Two years ago, running GPT-4 cost developers roughly $30 per million tokens. Today, equivalent intelligence can be purchased for less than a dollar — in some cases, fractions of a cent. The collapse in AI pricing is one of the fastest cost deflations in the history of commercial software, and it is reshaping how businesses are built, staffed, and valued.
How the Floor Fell Out
The price war began in earnest in late 2024, when DeepSeek — a Chinese AI lab — released open-weight models that matched frontier performance at a fraction of the training cost its rivals had spent. The move forced every major provider to reconsider their pricing architecture.
Anthropic cut Claude prices by 67% in a single announcement. OpenAI followed. Google made Gemini Flash available at near-zero marginal cost. The implicit gentlemen’s agreement to keep frontier pricing high had broken down, and it was not coming back.
The story did not end at the API layer. Engineering improvements compounded the effect. Techniques like quantization, speculative decoding, KV-cache optimization, and batching efficiency have allowed the same underlying model to be served three to five times more efficiently than was possible eighteen months ago — through software alone, with no new hardware required.
Winners, Losers, and the Startup Equation
For startups, the pricing collapse is almost unambiguously good news. Building an AI-native product in 2024 meant projecting scary inference bills into every financial model. Building one in 2026 means treating AI compute as a line item closer to cloud storage than to specialized hardware.
The losers are primarily incumbents who built pricing moats around API access. Middleware companies that charged a premium for “managed” access to frontier models — with no proprietary data or workflow on top — are facing existential pressure as the underlying commodity approaches zero.
For enterprise buyers, the dynamic is more nuanced. Price dropping by 97% means the argument “AI is too expensive to deploy at scale” has evaporated. The new objection is risk: hallucinations, data sovereignty, regulatory compliance, and the organizational change required to embed AI into production workflows. The bottleneck has shifted from cost to competence.
The Open-Source Wildcard
What makes this price war structurally different from previous commodity technology cycles is the presence of high-quality open-source alternatives. Llama 3, Qwen, Mistral, and DeepSeek variants now match or approach GPT-4 on most standard benchmarks. For organizations willing to run their own inference infrastructure, the marginal API cost is not cheap — it is zero.
The gap between open-source and proprietary is narrowing faster than most analysts predicted. Open-weight models typically lag the frontier by six to eighteen months. That window is compressing.

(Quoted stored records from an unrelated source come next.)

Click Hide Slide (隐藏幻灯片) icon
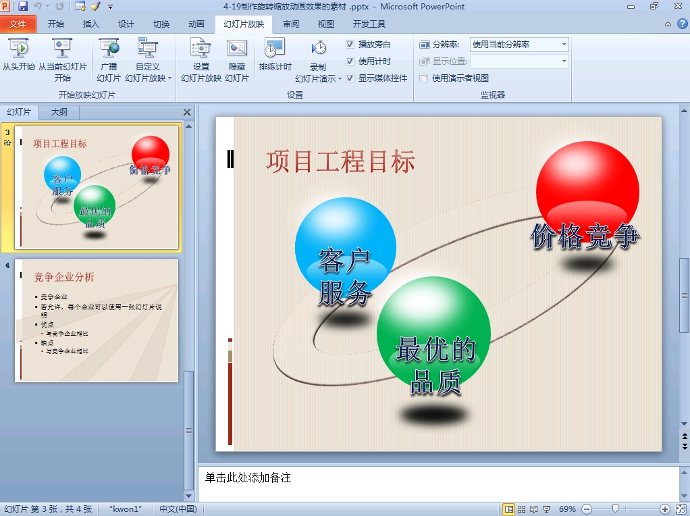[237, 49]
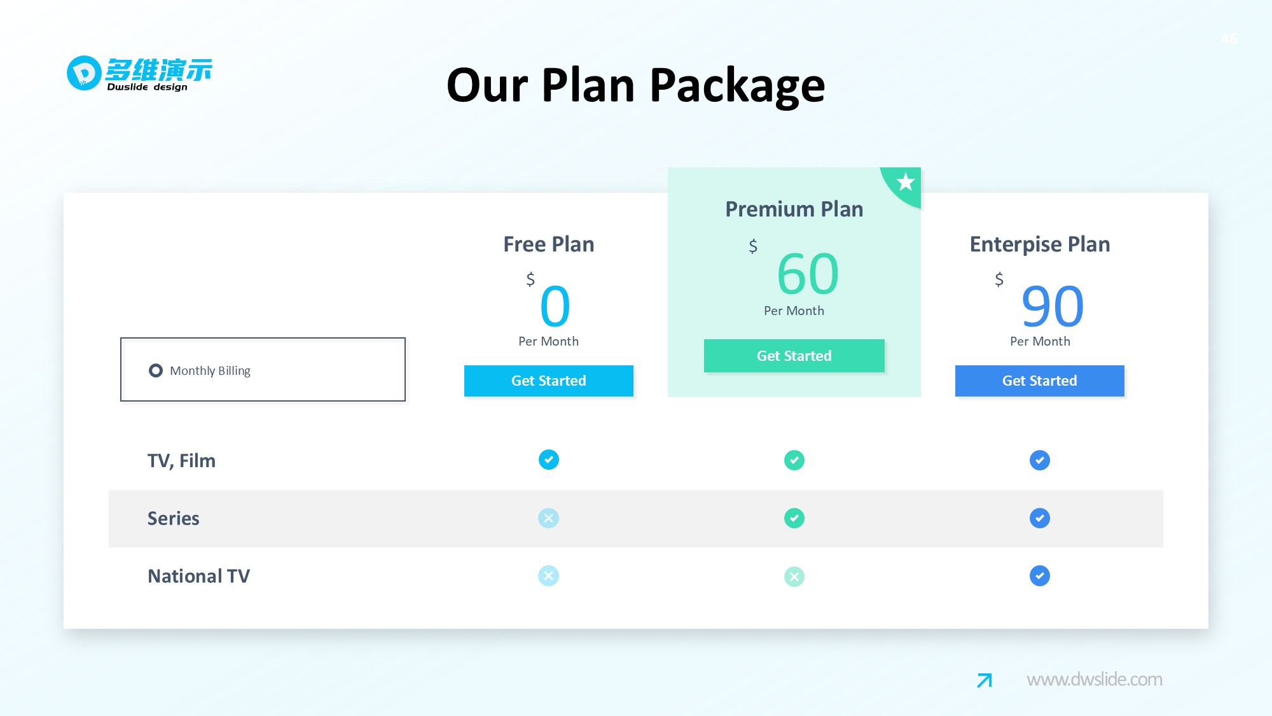Screen dimensions: 1272x716
Task: Click Get Started under Free Plan
Action: [x=548, y=381]
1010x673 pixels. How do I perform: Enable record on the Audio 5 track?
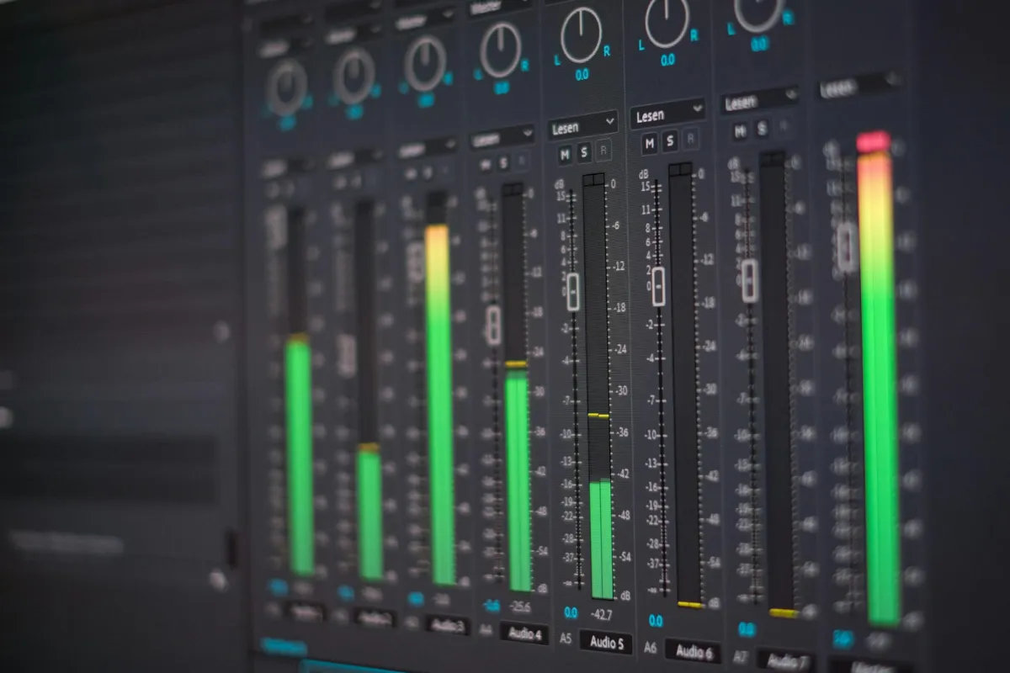[x=604, y=152]
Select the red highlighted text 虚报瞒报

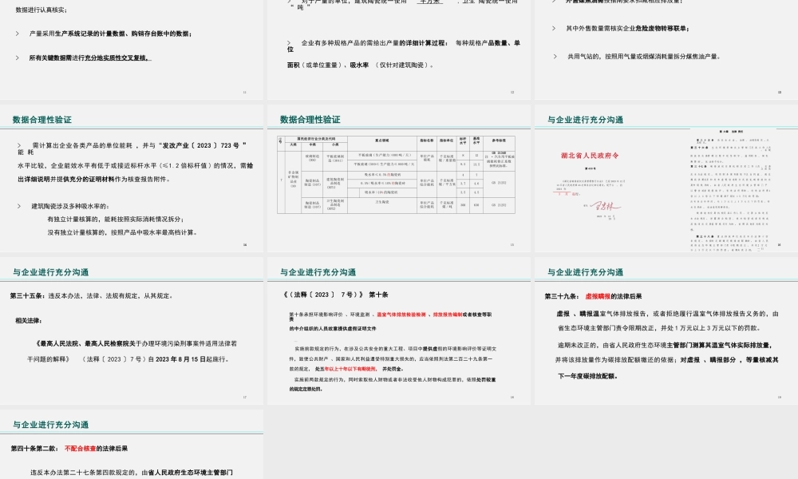(x=598, y=295)
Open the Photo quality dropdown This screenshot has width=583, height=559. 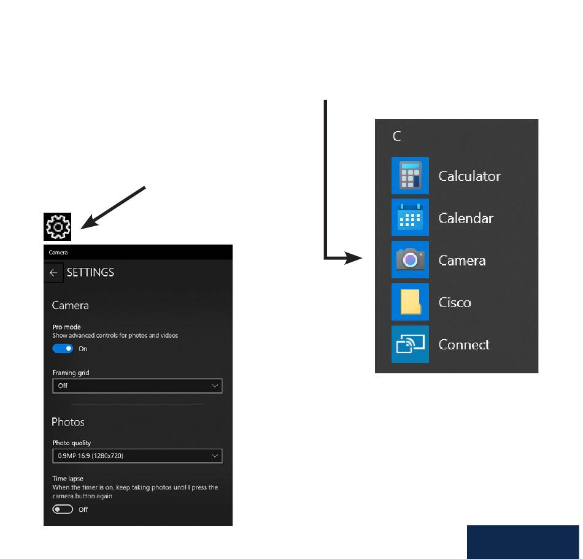click(x=137, y=456)
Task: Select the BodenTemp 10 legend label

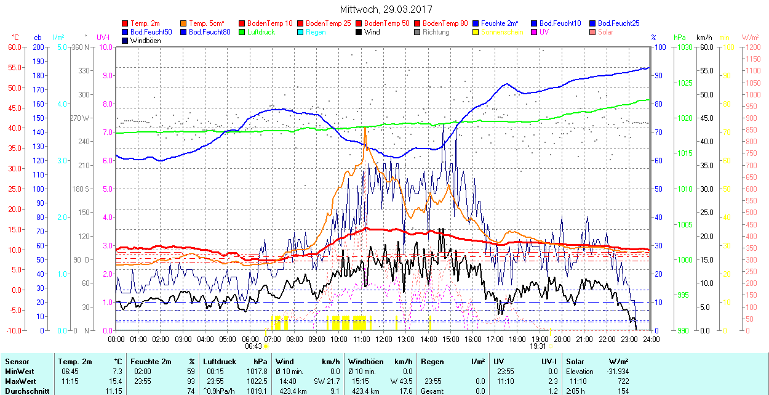Action: pyautogui.click(x=269, y=23)
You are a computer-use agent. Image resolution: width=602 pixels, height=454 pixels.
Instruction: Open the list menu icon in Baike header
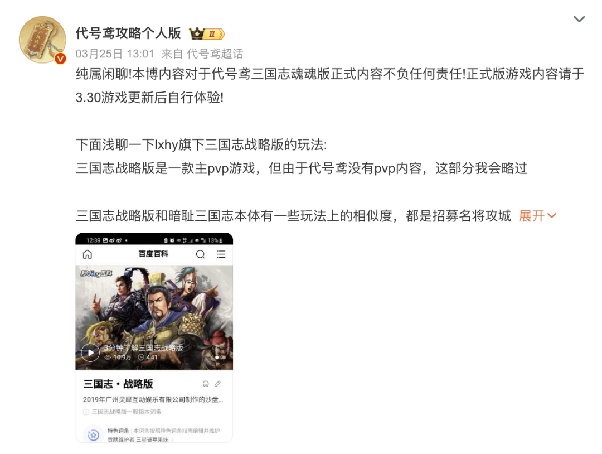[221, 254]
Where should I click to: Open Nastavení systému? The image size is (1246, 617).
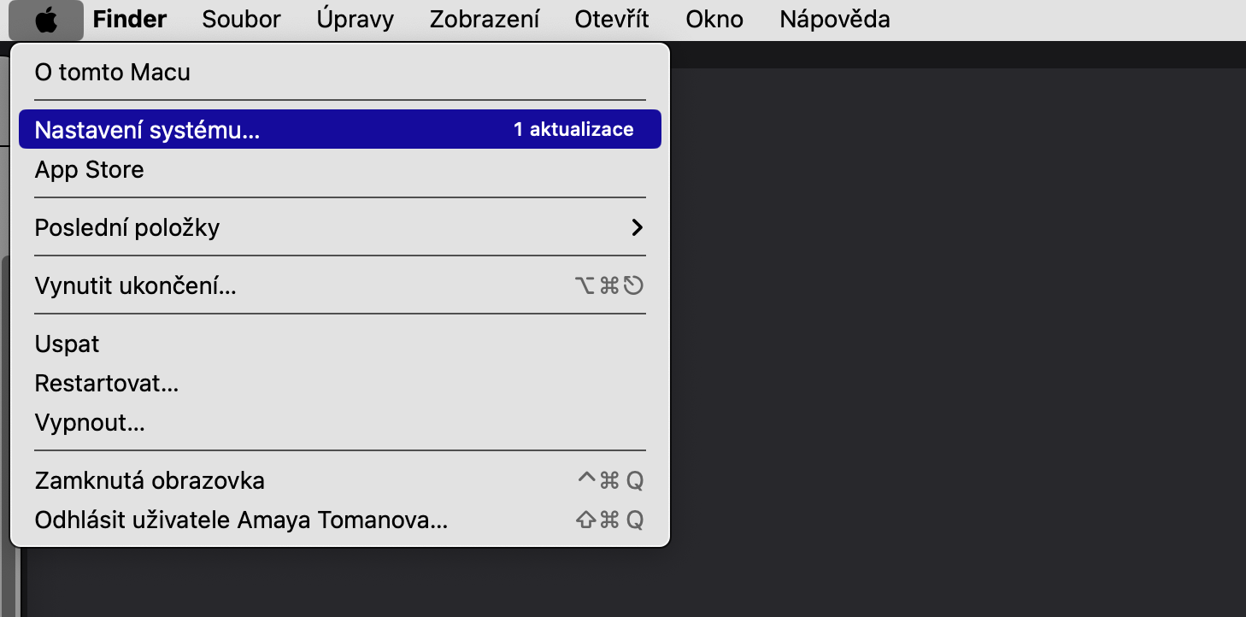click(147, 130)
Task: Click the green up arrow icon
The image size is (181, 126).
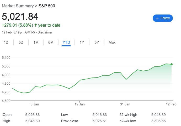Action: point(36,25)
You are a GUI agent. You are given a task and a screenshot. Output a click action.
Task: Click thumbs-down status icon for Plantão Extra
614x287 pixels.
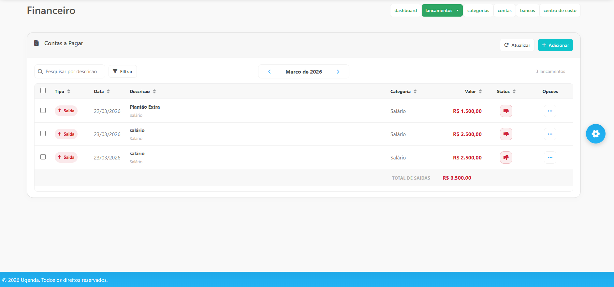pos(506,111)
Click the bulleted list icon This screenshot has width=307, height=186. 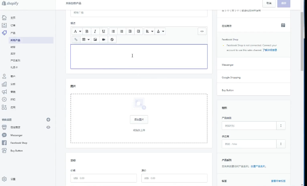[113, 31]
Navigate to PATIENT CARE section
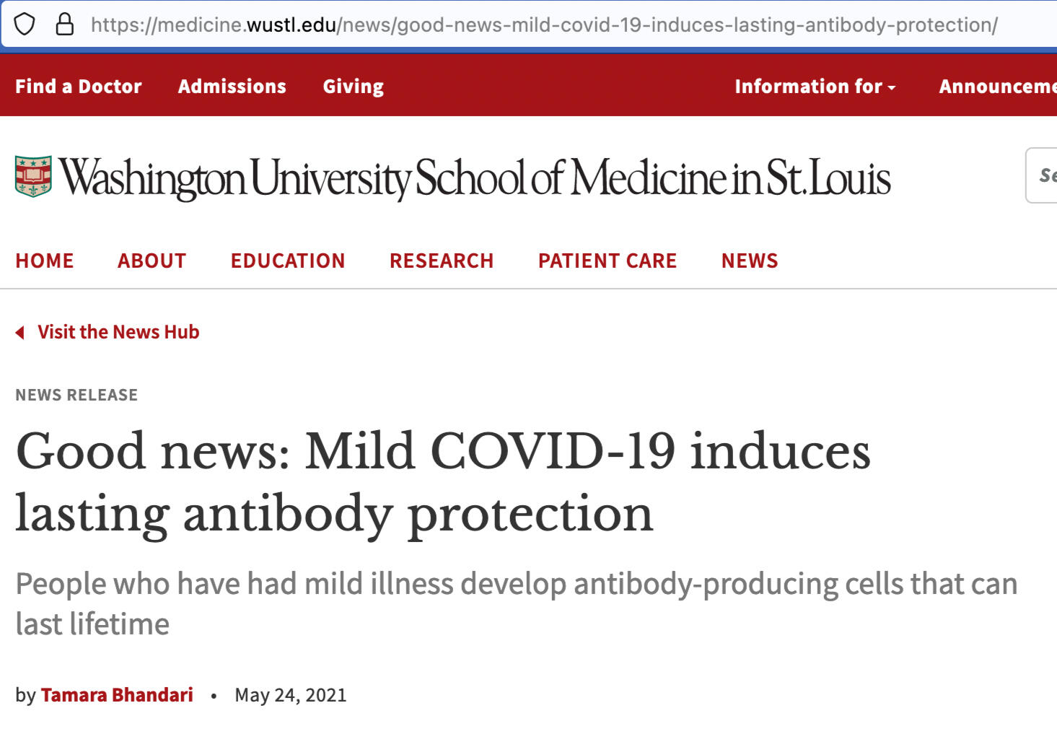 [608, 261]
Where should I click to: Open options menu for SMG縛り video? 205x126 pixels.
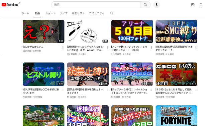[196, 47]
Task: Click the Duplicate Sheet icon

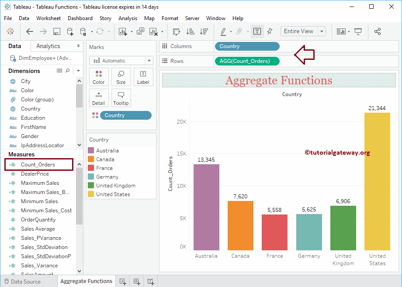Action: click(x=141, y=31)
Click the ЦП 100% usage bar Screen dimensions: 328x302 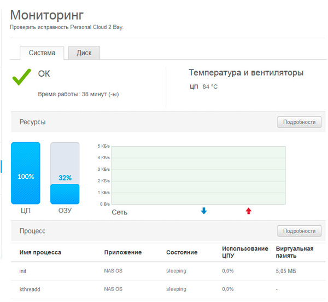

If the trend continues, the question for commercial AI providers becomes less “how do we price our models?” and more “what do we provide that a fine-tuned open-weight model cannot?”
The answer, for now, seems to converge on three things: multimodal capabilities at the edge of the frontier, deep tool integration and ecosystem lock-in, and trust — the implicit guarantee that a commercially backed model will not go rogue, get discontinued, or expose training data in a lawsuit. Whether those moats hold as open-source quality improves is the defining strategic question of the next two years.
The prices are down. The stakes are not.